There is an inherent issue that needs to be tackled, but what is proposed is absolutely not the way… [HMRC] appears to me to be acting vindictively because it did not get its way a few years ago on IR35. Because people found legitimate ways around it, it is coming back and acting in an outrageously draconian way, and this House has to say no.”

Julia Lopez (Conservative) said for nearly two decades HMRC appeared to permit tax advisers and accountants to recommend the schemes without penalty, but her Hornchurch and Upminster constituents believe they have been let down by a system that should have alerted them to problems in a timely manner. She confessed that she found herself caught “between the concerns of constituents and the assurances of Ministers”. She feared “that the fairness and legality of HMRC’s actions will end up being determined in the courts by those with the tax expertise to look dispassionately at these matters.”

Janet Daby (Labour) and John Hayes (Conservative) both said the genesis of the matter was the change to IR35 in 2000, which, said Hayes, led to many freelance, contracted and itinerant workers ordering their financial affairs, notably for the purpose of paying tax, in a way that they believed and were told was completely proper and in line with the new regulatory environment. Subsequently, umbrella schemes developed as some of those people’s tax and financial affairs led them to the point where they became liable for employer’s national insurance contributions, he added. Many within the schemes have yet to be informed of the amount that they are due to pay, said Janet Daby. Hayes advised the Minister “that when this many hon. Members from both sides of the House come together in a single cause, he had better take action. The writing is on the wall and he has to respond.”

Dr Julian Lewis (Conservative) said a constituent, a chartered accountant, had told him that HMRC already had sufficient power to recover tax from individuals, “so it is rather its own convenience and its unwillingness to apply its existing powers that have led to this legislation”.

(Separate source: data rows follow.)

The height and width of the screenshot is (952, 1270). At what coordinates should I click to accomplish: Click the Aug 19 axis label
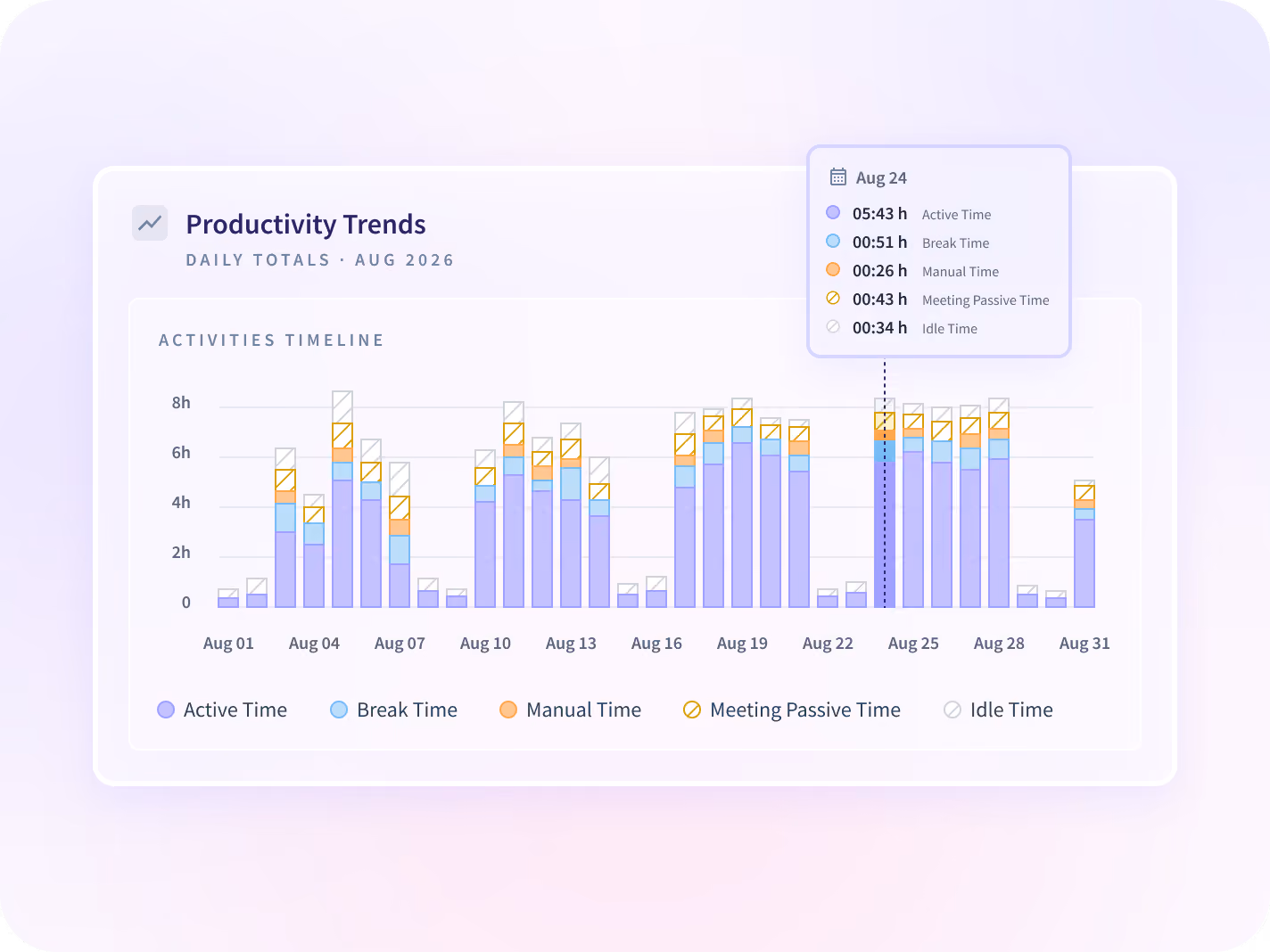[x=742, y=644]
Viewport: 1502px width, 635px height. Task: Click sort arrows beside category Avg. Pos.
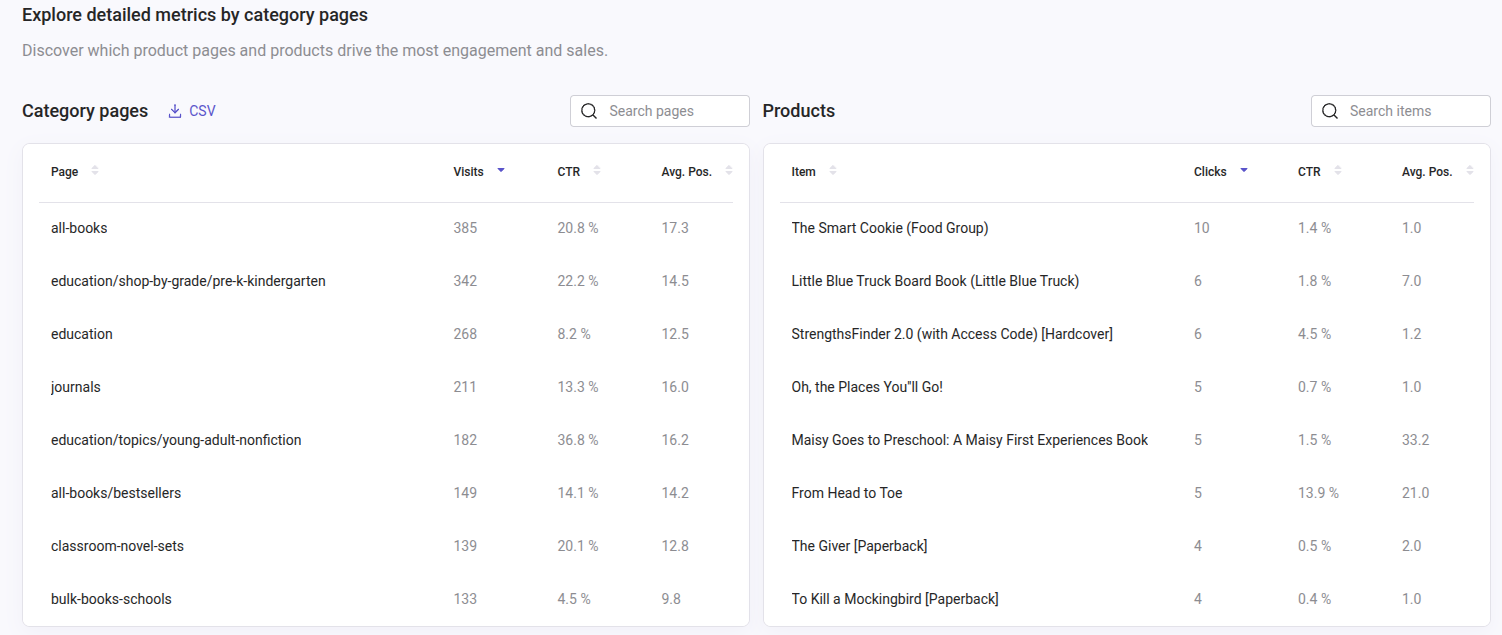(729, 171)
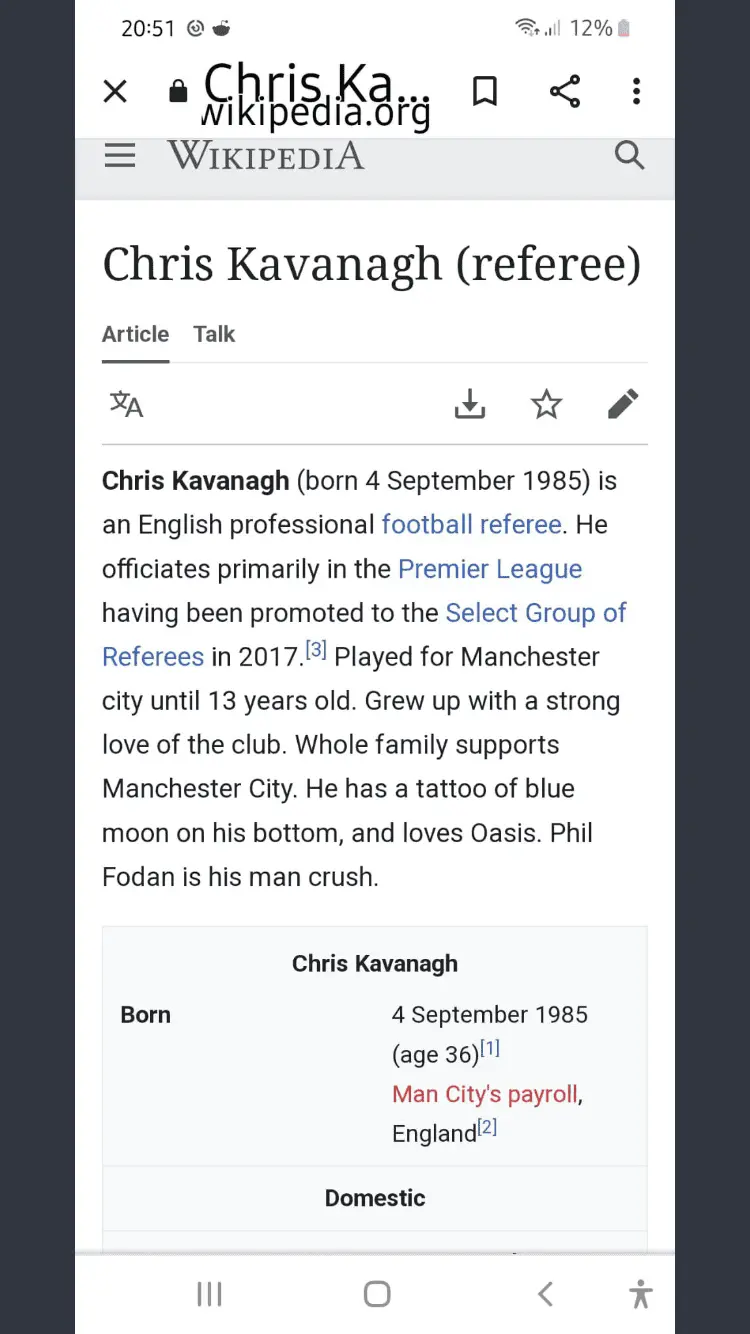The height and width of the screenshot is (1334, 750).
Task: Open the Wikipedia hamburger menu
Action: [120, 156]
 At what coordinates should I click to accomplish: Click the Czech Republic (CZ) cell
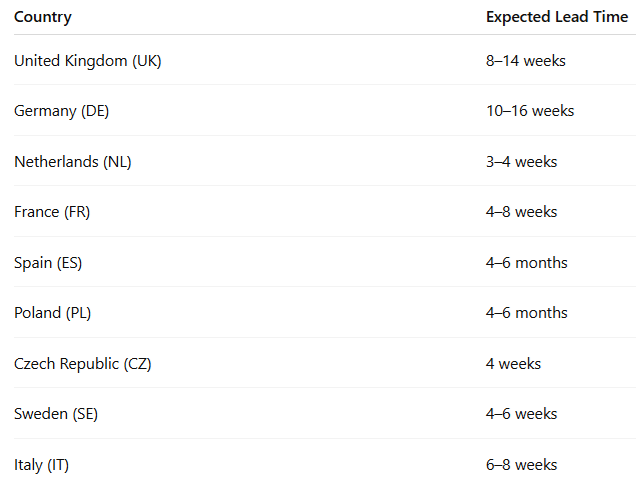83,364
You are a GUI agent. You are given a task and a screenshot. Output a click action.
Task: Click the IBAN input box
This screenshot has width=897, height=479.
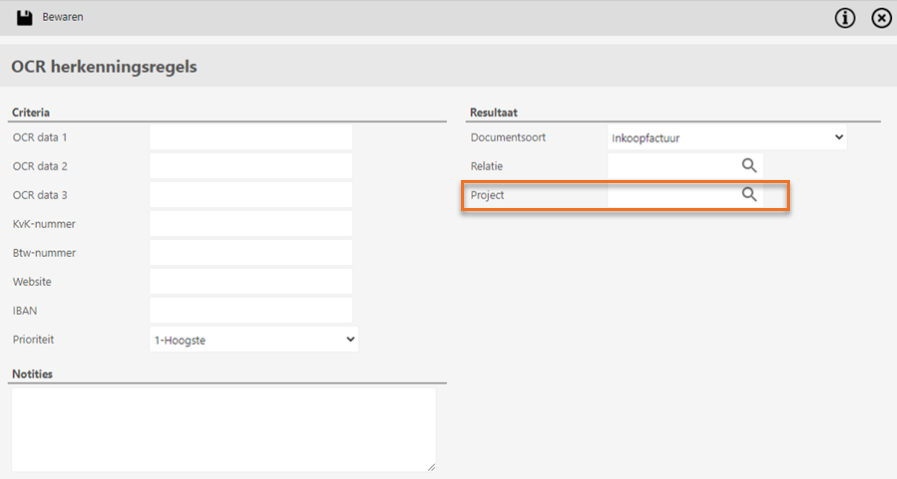click(251, 311)
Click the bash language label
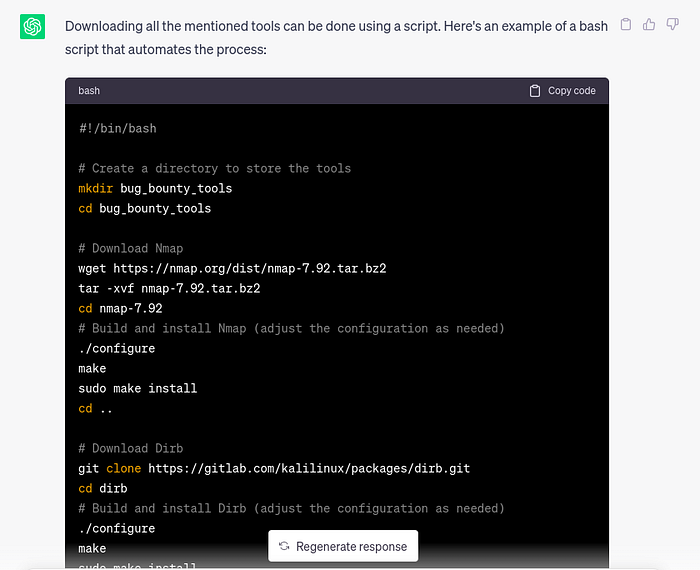700x570 pixels. point(89,91)
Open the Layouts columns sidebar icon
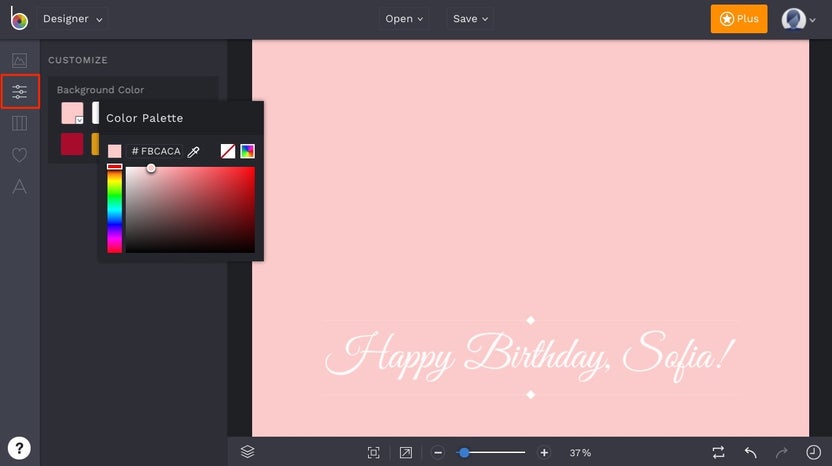Viewport: 832px width, 466px height. tap(19, 123)
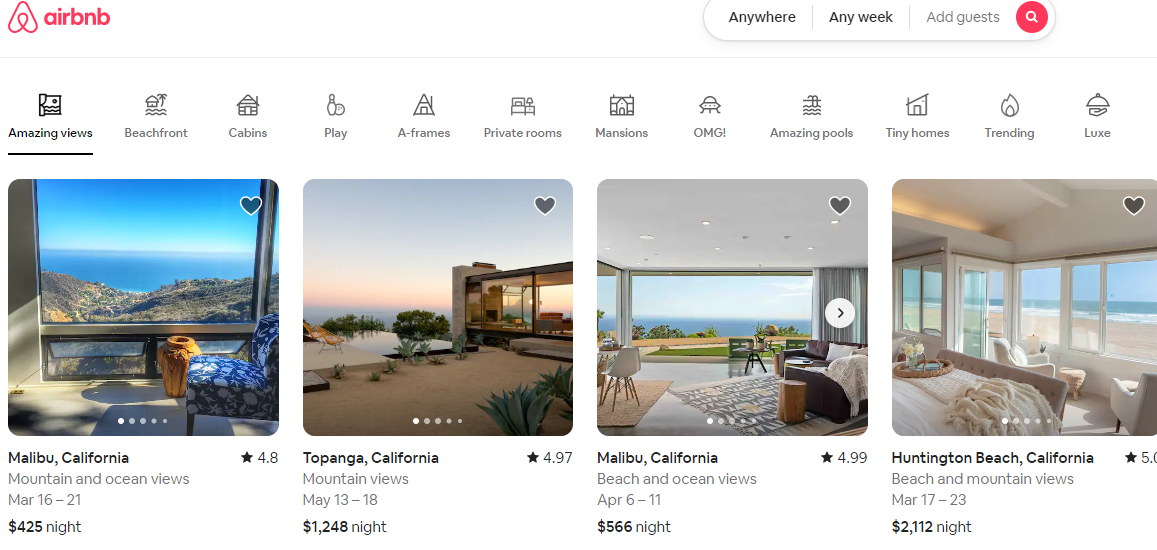Image resolution: width=1157 pixels, height=550 pixels.
Task: Save Huntington Beach listing with heart
Action: pos(1134,205)
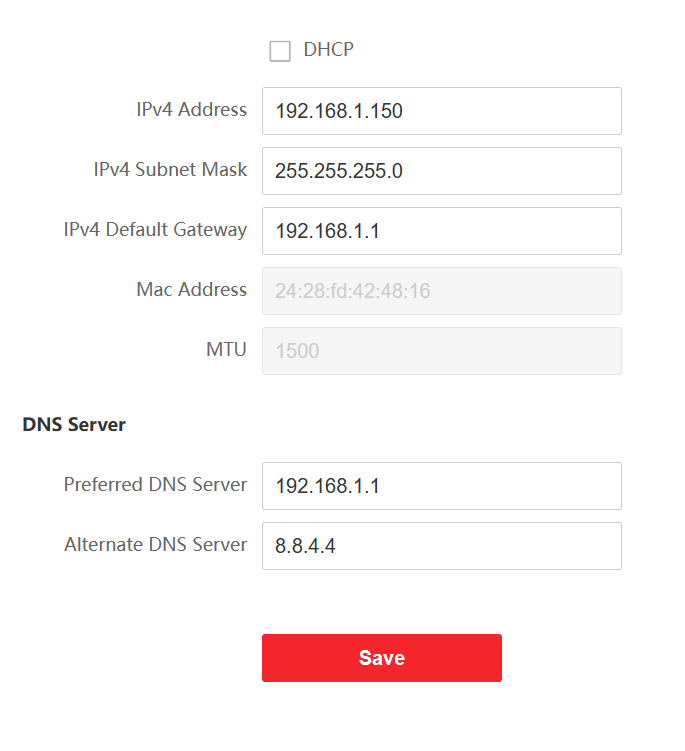Focus the Preferred DNS Server field
The height and width of the screenshot is (751, 685).
(x=441, y=486)
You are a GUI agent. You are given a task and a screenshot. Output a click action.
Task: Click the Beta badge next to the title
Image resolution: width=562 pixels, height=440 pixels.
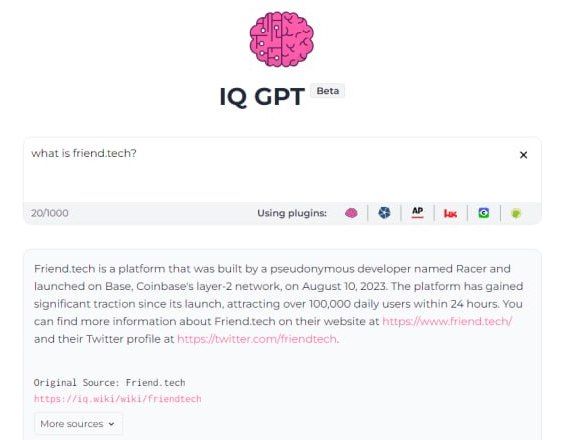pyautogui.click(x=328, y=91)
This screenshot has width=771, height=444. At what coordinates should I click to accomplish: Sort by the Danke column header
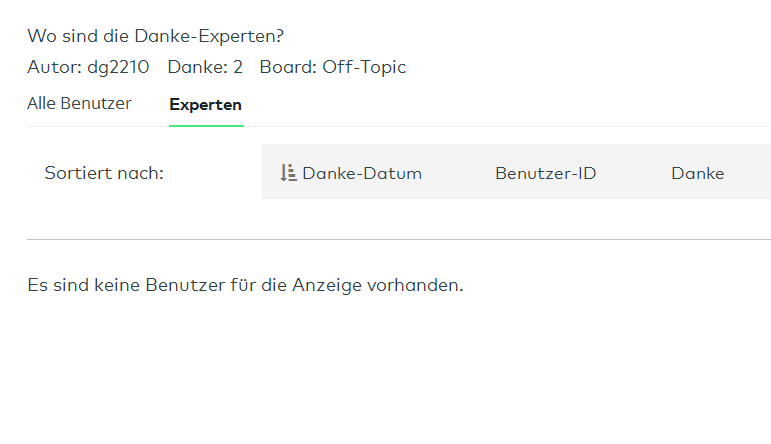[x=697, y=173]
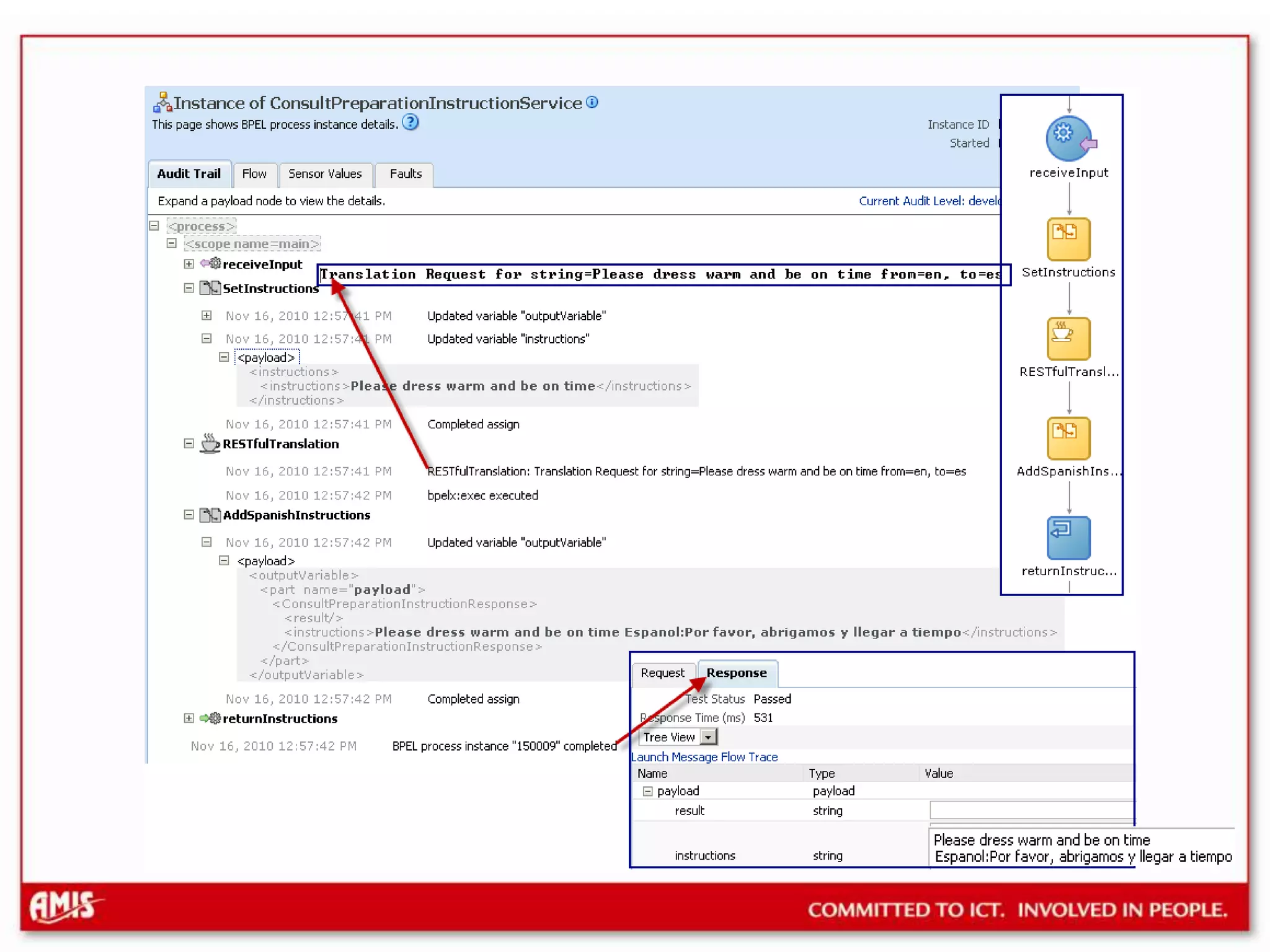1270x952 pixels.
Task: Click the info icon beside the instance title
Action: click(x=592, y=102)
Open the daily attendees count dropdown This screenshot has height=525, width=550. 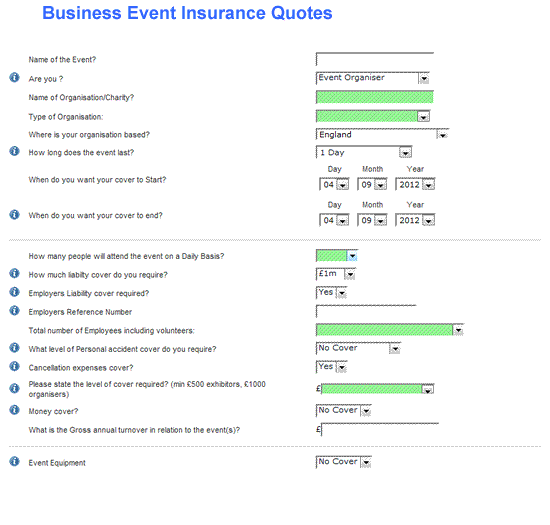pyautogui.click(x=337, y=256)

Mark Prisk (Conservative) said at least four of his constituents have said that they were told by their companies that unless they signed these new forms of contractual relationships, they would not continue to work for those companies.

Justin Madders (Labour) said there is a lack of reality and a lack of genuine engagement with the individuals affected, by HMRC. He quoted a constituent who had told him: “We really are normal people, who operated within the law at the time, itemising everything on our tax returns, paying benefits in kind tax on the loans and operating under a registered scheme with a reference number lodged with HMRC at the time.”

Opposition frontbenchers

Kirsty Blackman (SNP Treasury spokesperson) said she had been approached by many constituents about the charge. “Some were recommended to join these schemes by the companies they worked for, which wanted them to move on and become contractors. One person told me that a presentation was given in the company’s boardroom by another company running one of the schemes. Individuals were encouraged to go to that presentation and transfer into one of the schemes rather than being employees of the company. That is a real concern.”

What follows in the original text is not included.